[PROBLEM TO WORK ON]: Go to the line holding "The image size is (1170, 2532)." in the data below. Return it and each line after it through the last, exactly, and skip the pictures.

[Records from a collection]
Start of Block
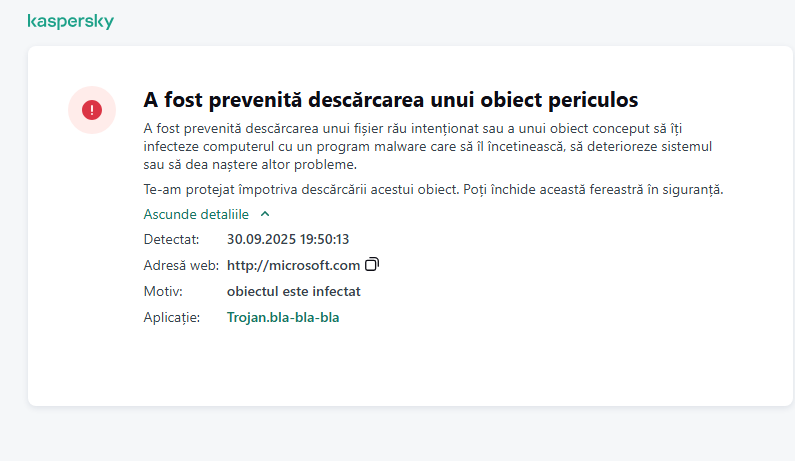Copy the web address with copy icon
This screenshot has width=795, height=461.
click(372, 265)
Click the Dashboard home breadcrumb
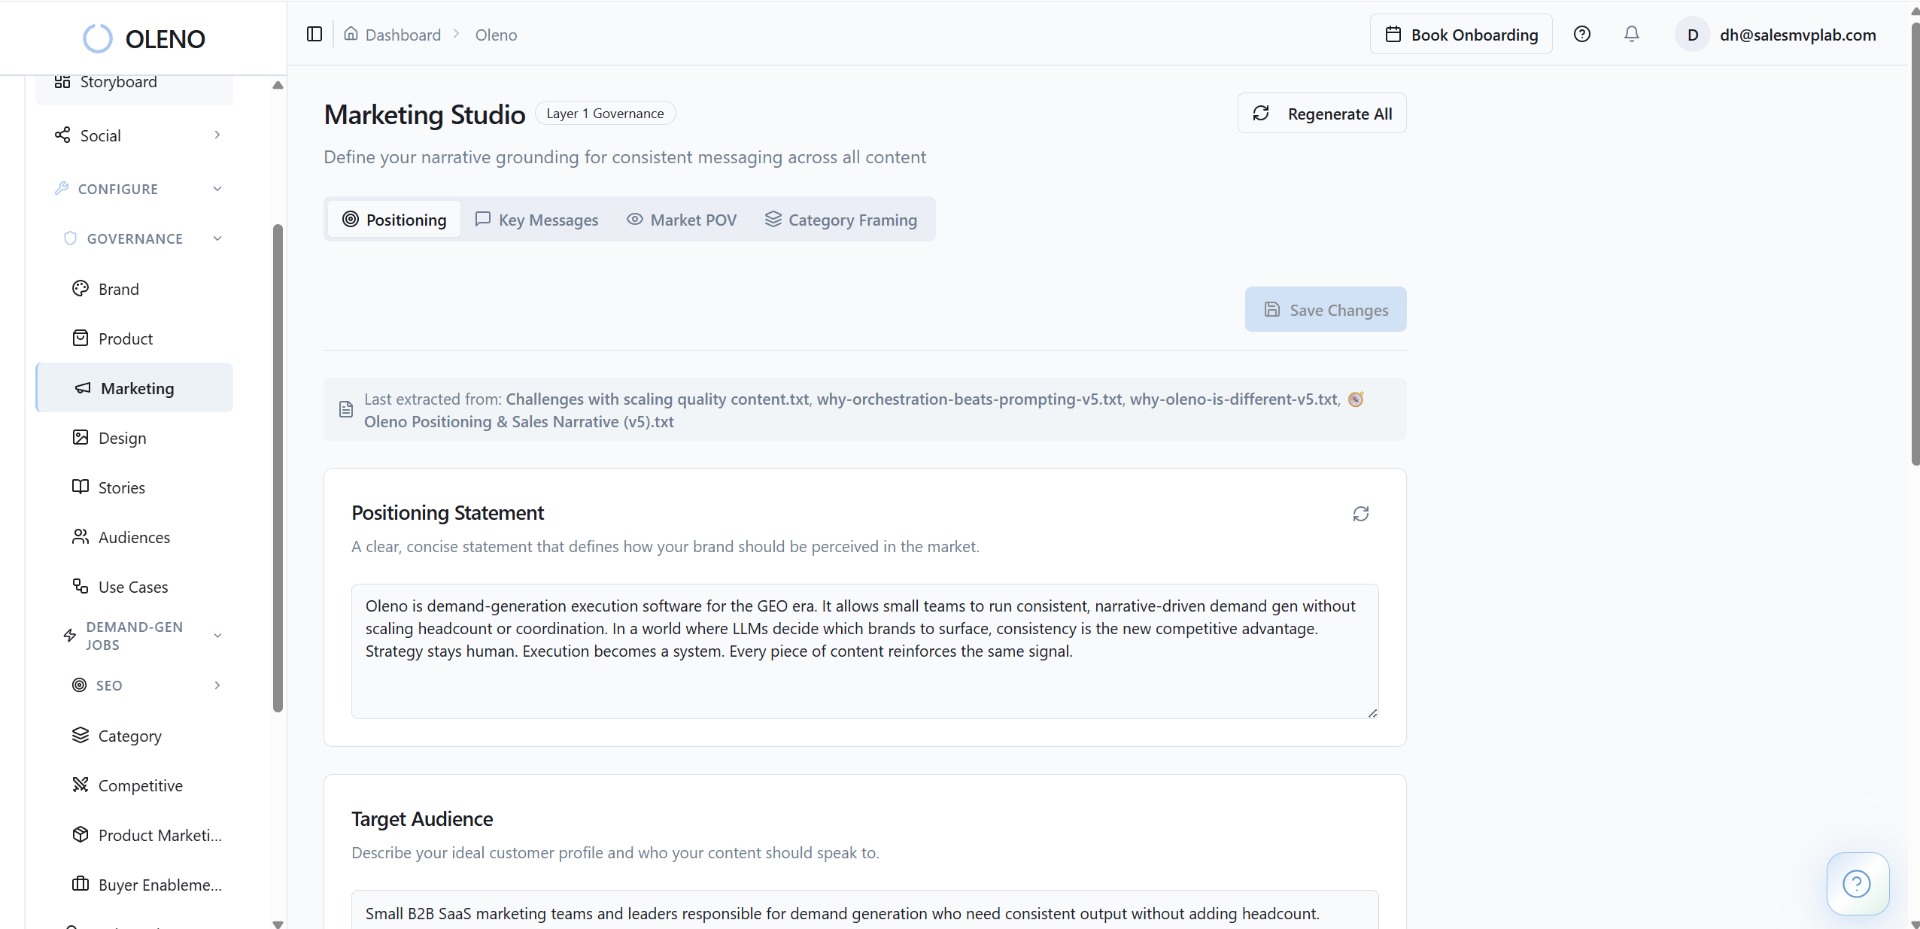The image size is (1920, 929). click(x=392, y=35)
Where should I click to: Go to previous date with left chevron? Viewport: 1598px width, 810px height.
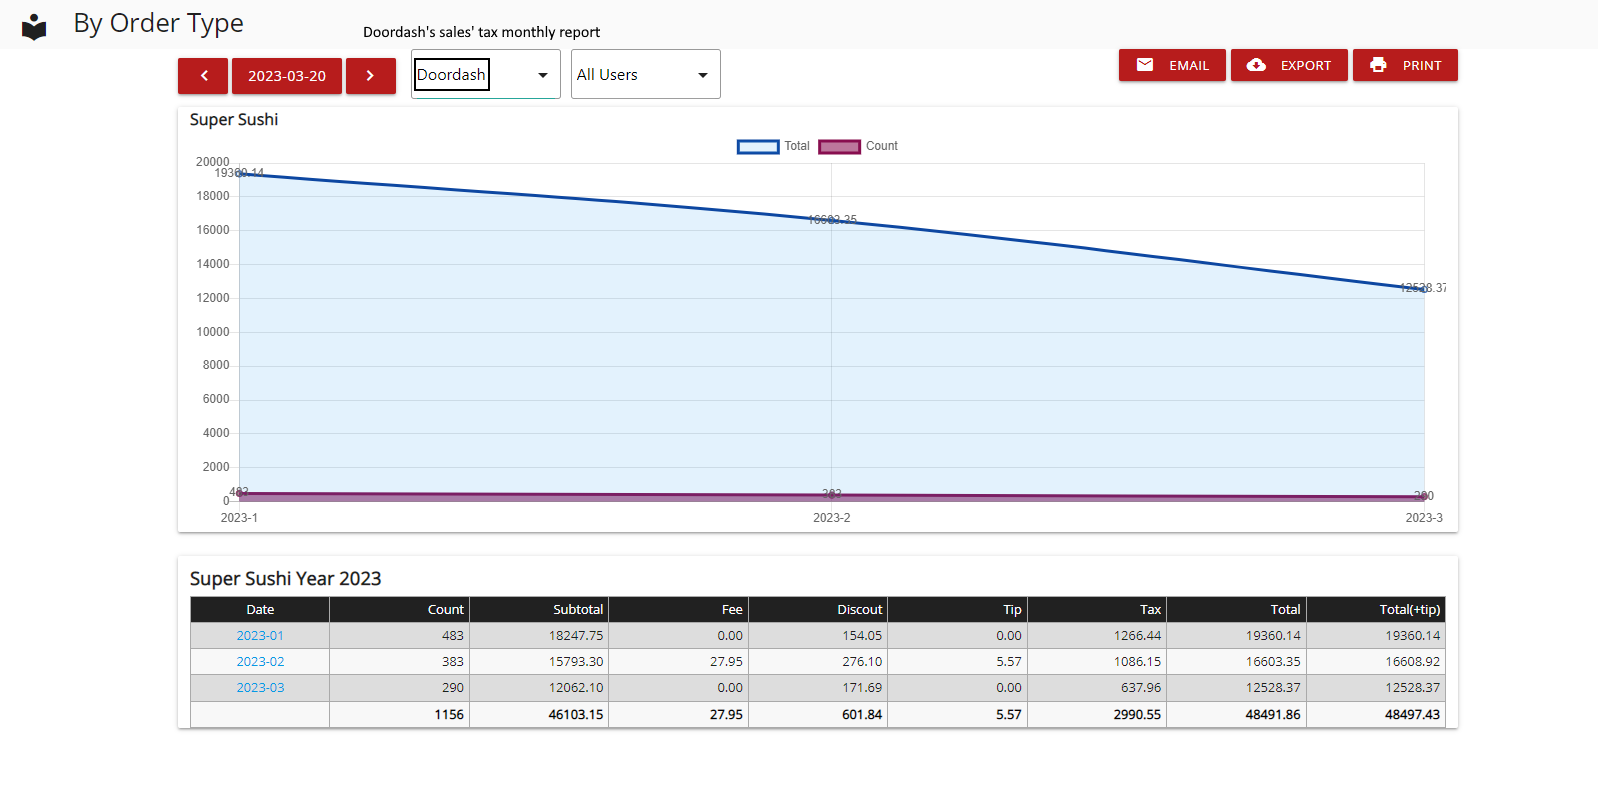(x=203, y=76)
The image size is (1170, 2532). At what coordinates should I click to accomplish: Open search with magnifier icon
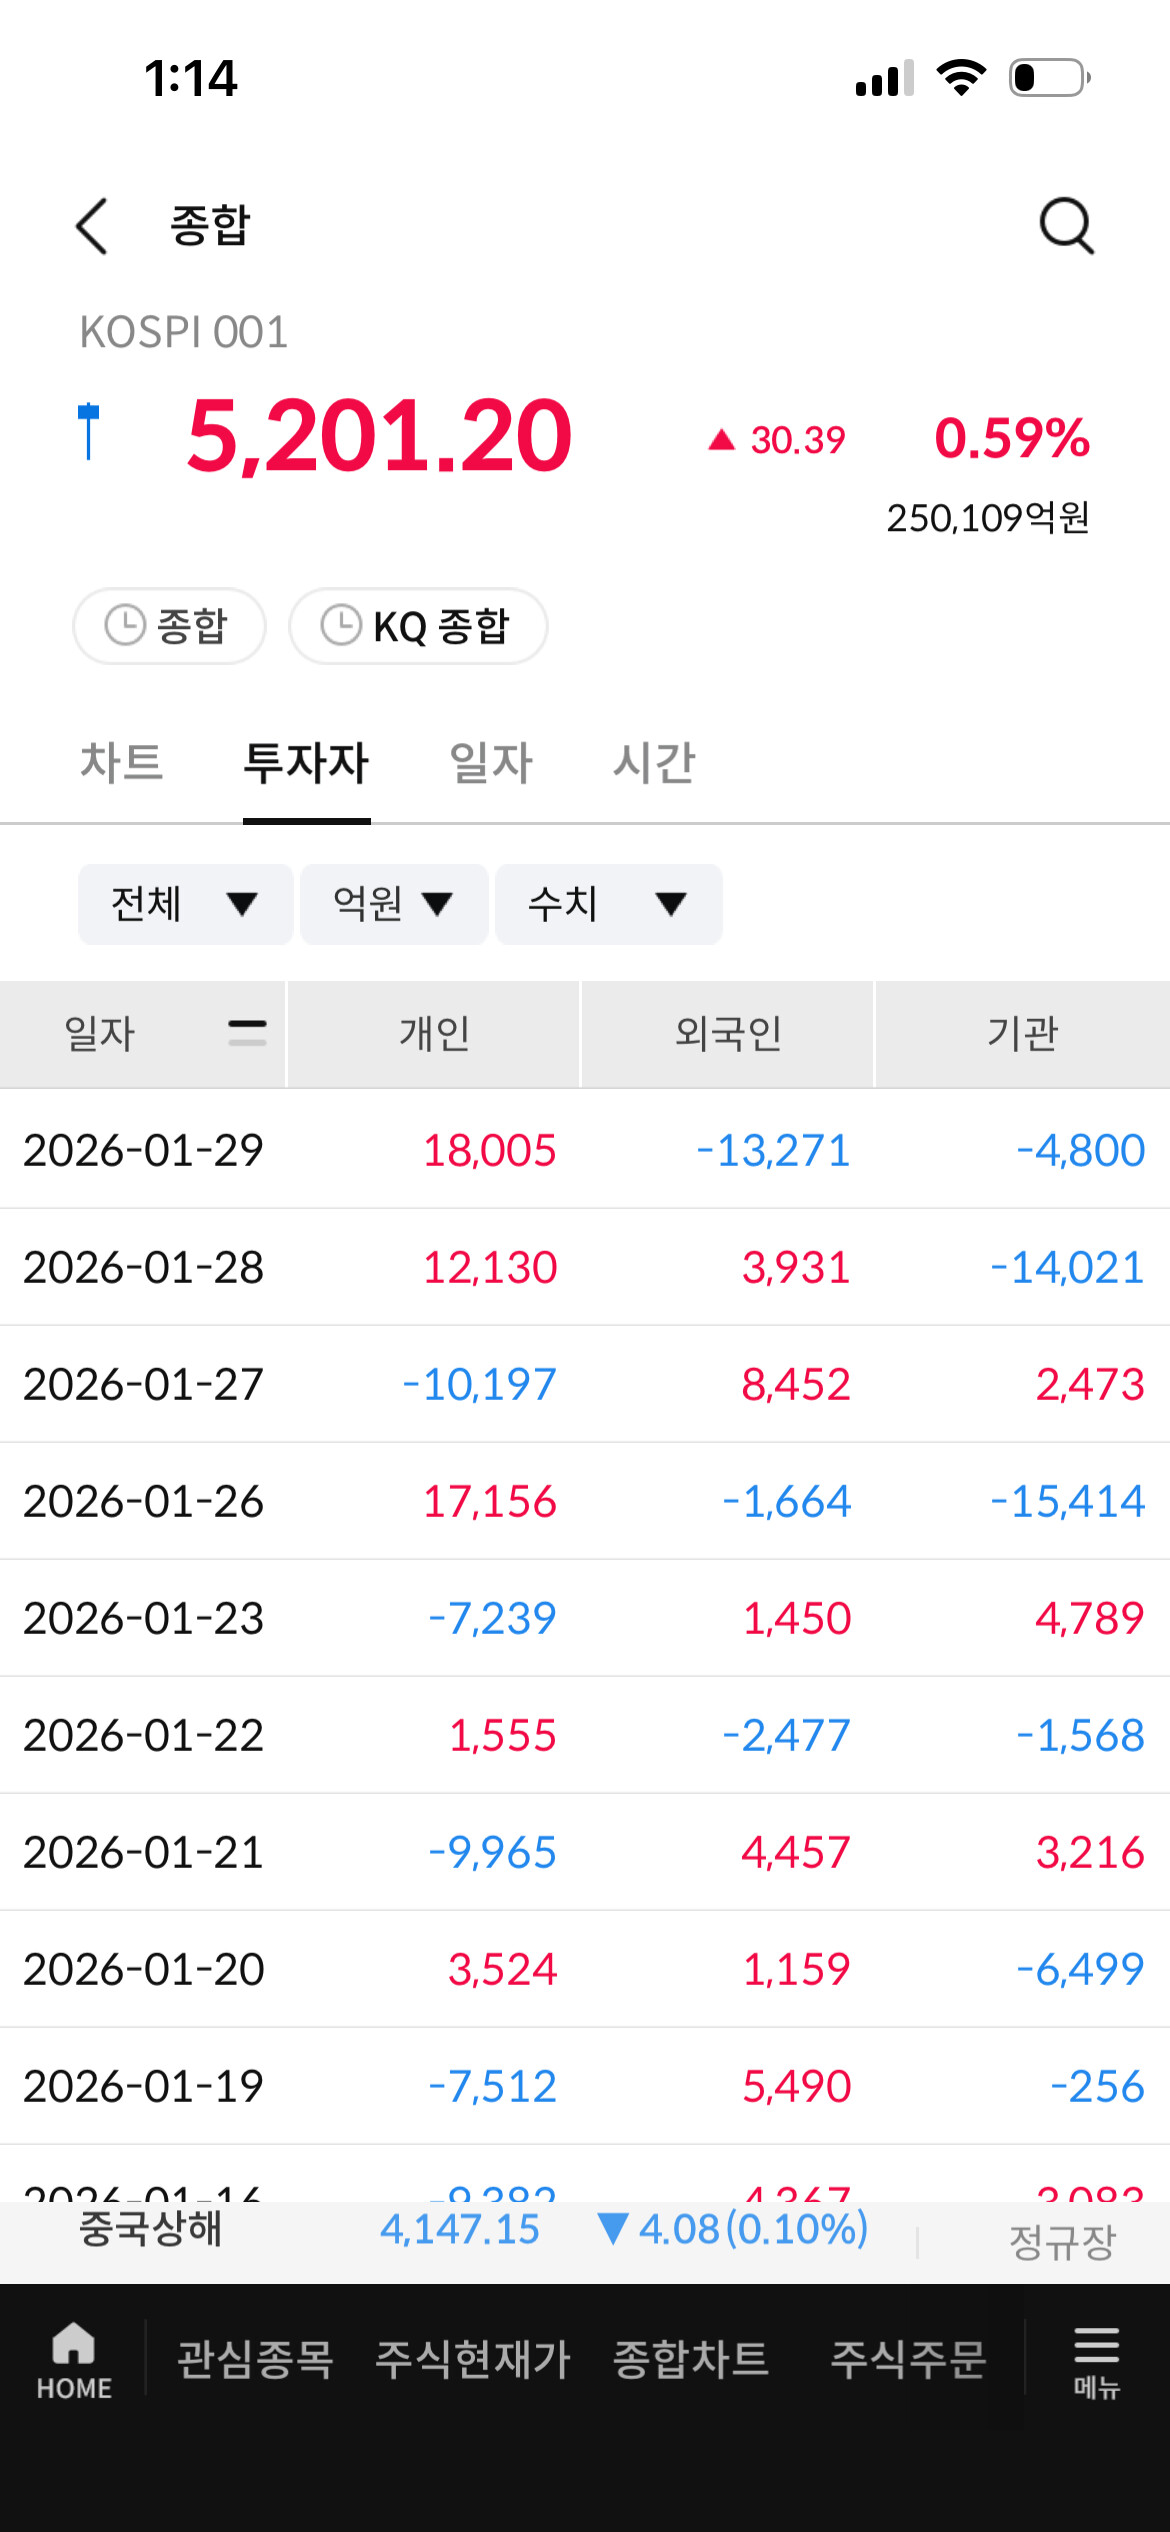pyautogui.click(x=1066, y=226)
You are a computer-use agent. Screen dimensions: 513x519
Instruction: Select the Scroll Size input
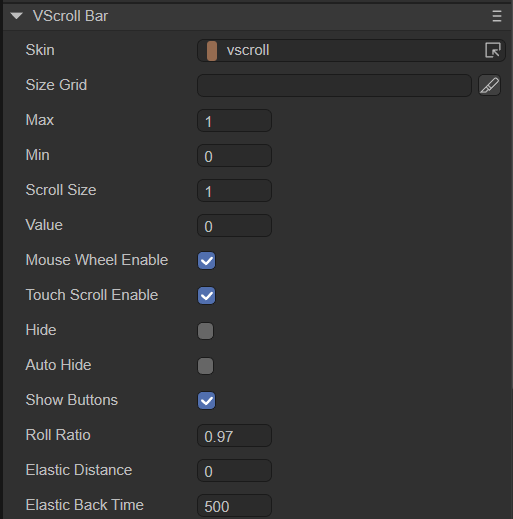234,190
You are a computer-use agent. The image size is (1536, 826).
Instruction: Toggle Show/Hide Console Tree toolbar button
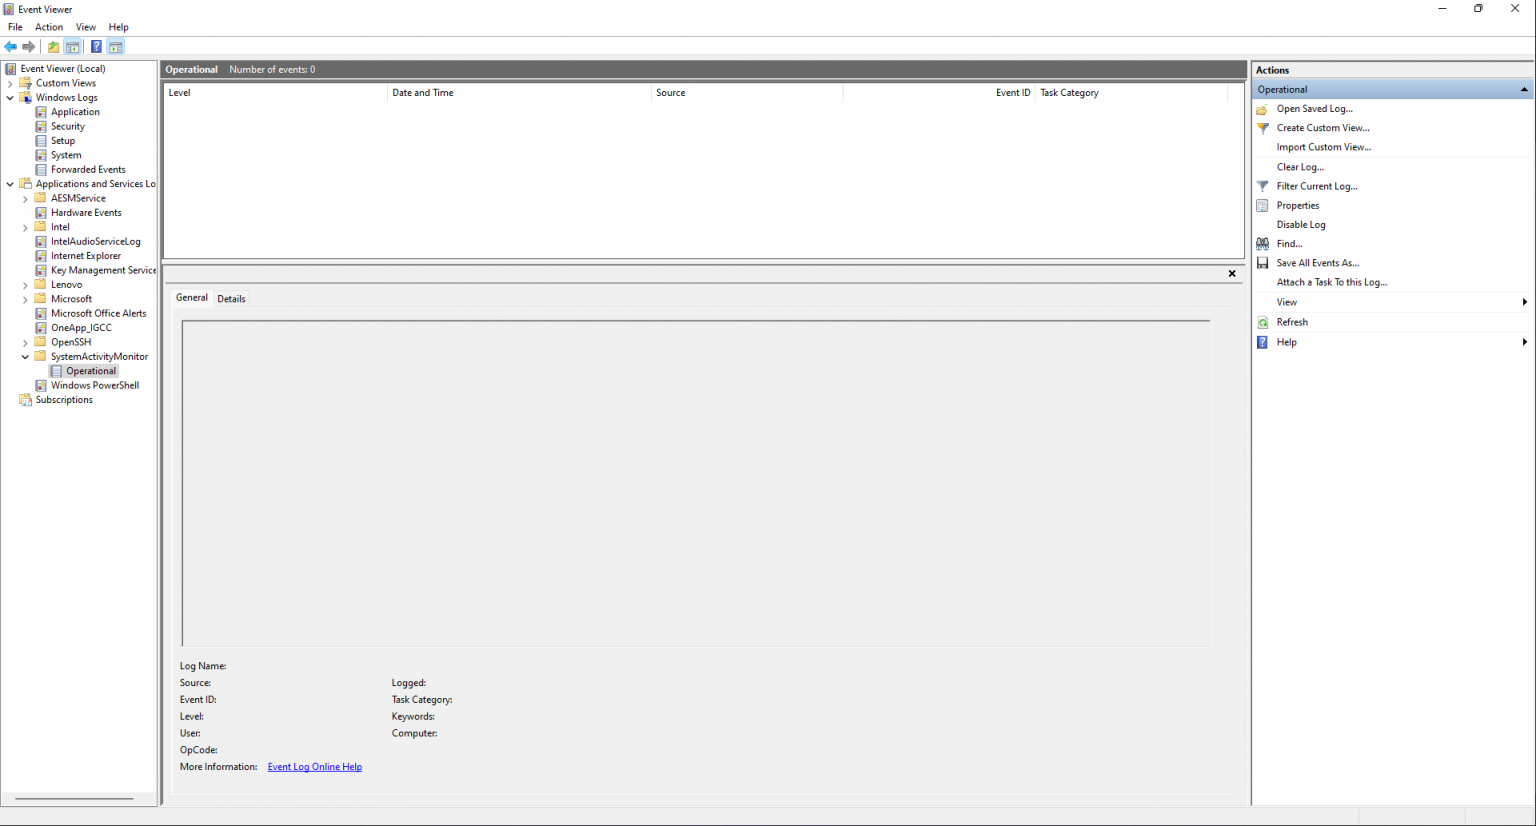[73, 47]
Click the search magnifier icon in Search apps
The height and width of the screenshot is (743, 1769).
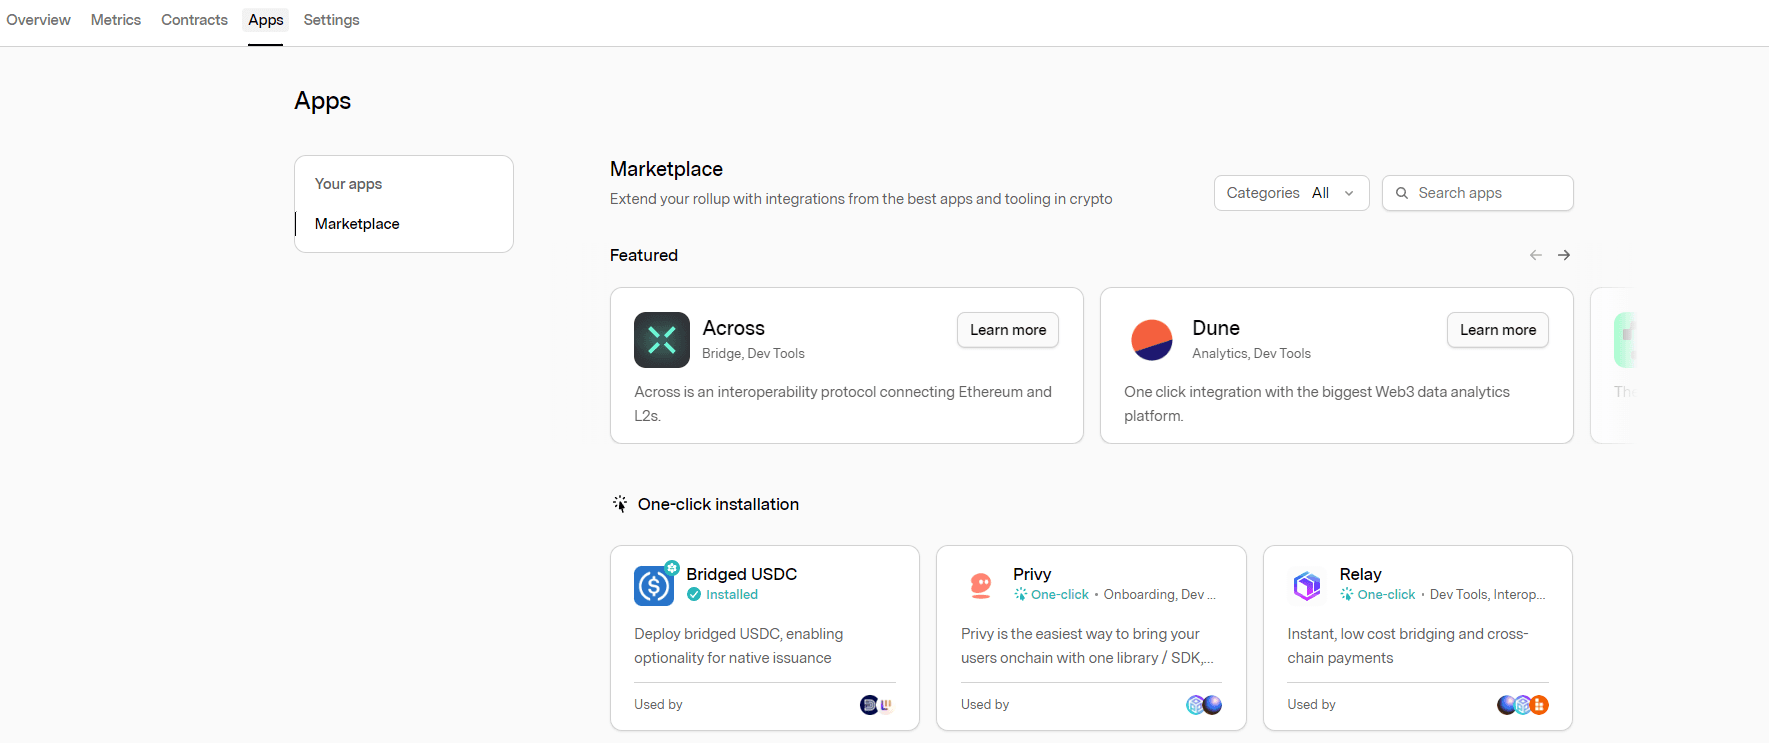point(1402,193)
End of Block
[RESPONSE TO THE EXERCISE]:
The image size is (1170, 2532). At what coordinates should I click to accomplish: Open search with magnifier icon
pyautogui.click(x=1066, y=226)
You are a computer-use agent. Screen dimensions: 513x519
Instruction: Select the Scroll Size input
234,190
You are a computer-use agent. The image size is (1536, 826).
Instruction: Toggle Show/Hide Console Tree toolbar button
[73, 47]
Click the search magnifier icon in Search apps
The height and width of the screenshot is (743, 1769).
point(1402,193)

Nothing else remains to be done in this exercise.